An adaptive learning rate method volition generally outperform a model with a badly configured learning rate.

The difficulty of choosing a adept learning rate a priori is one of the reasons adaptive learning rate methods are so useful and popular. A good adaptive algorithm will unremarkably converge much faster than simple dorsum-propagation with a poorly chosen fixed learning rate.

— Page 72, Neural Smithing: Supervised Learning in Feedforward Artificial Neural Networks, 1999.

Although no unmarried method works best on all issues, in that location are three adaptive learning rate methods that accept proven to be robust over many types of neural network architectures and problem types.

They are AdaGrad, RMSProp, and Adam, and all maintain and adapt learning rates for each of the weights in the model.

Mayhap the about popular is Adam, as it builds upon RMSProp and adds momentum.

At this bespeak, a natural question is: which algorithm should one choose? Unfortunately, there is currently no consensus on this point. Currently, the most popular optimization algorithms actively in utilize include SGD, SGD with momentum, RMSProp, RMSProp with momentum, AdaDelta and Adam.

— Page 309, Deep Learning, 2016.

A robust strategy may be to starting time evaluate the operation of a model with a modern version of stochastic slope descent with adaptive learning rates, such as Adam, and use the result as a baseline.
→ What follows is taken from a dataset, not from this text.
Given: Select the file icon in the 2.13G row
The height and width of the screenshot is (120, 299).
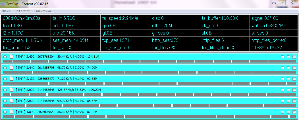Looking at the screenshot, I should 11,79.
Then, if time permits, explore whether improvements can be accomplished with a carefully selected learning rate or simpler learning rate schedule.

Further Reading

This section provides more resources on the topic if you are looking to become deeper.

Post

  • Understand the Touch on of Learning Rate on Model Performance With Deep Learning Neural Networks

Papers

  • Practical recommendations for slope-based training of deep architectures, 2012.

Books

  • Chapter viii: Optimization for Grooming Deep Models, Deep Learning, 2016.
  • Chapter 6: Learning Rate and Momentum, Neural Smithing: Supervised Learning in Feedforward Bogus Neural Networks, 1999.
  • Section v.7: Gradient descent, Neural Networks for Pattern Recognition, 1995.

Articles

  • Stochastic gradient descent, Wikipedia.
  • What learning rate should be used for backprop?, Neural Network FAQ.

Summary

In this tutorial, y'all discovered the learning charge per unit hyperparameter used when preparation deep learning neural networks.

Specifically, you lot learned:

  • Learning rate controls how quickly or slowly a neural network model learns a problem.
  • How to configure the learning rate with sensible defaults, diagnose behavior, and develop a sensitivity analysis.
  • How to farther ameliorate performance with learning rate schedules, momentum, and adaptive learning rates.

Practice you have any questions?
Inquire your questions in the comments beneath and I will do my best to answer.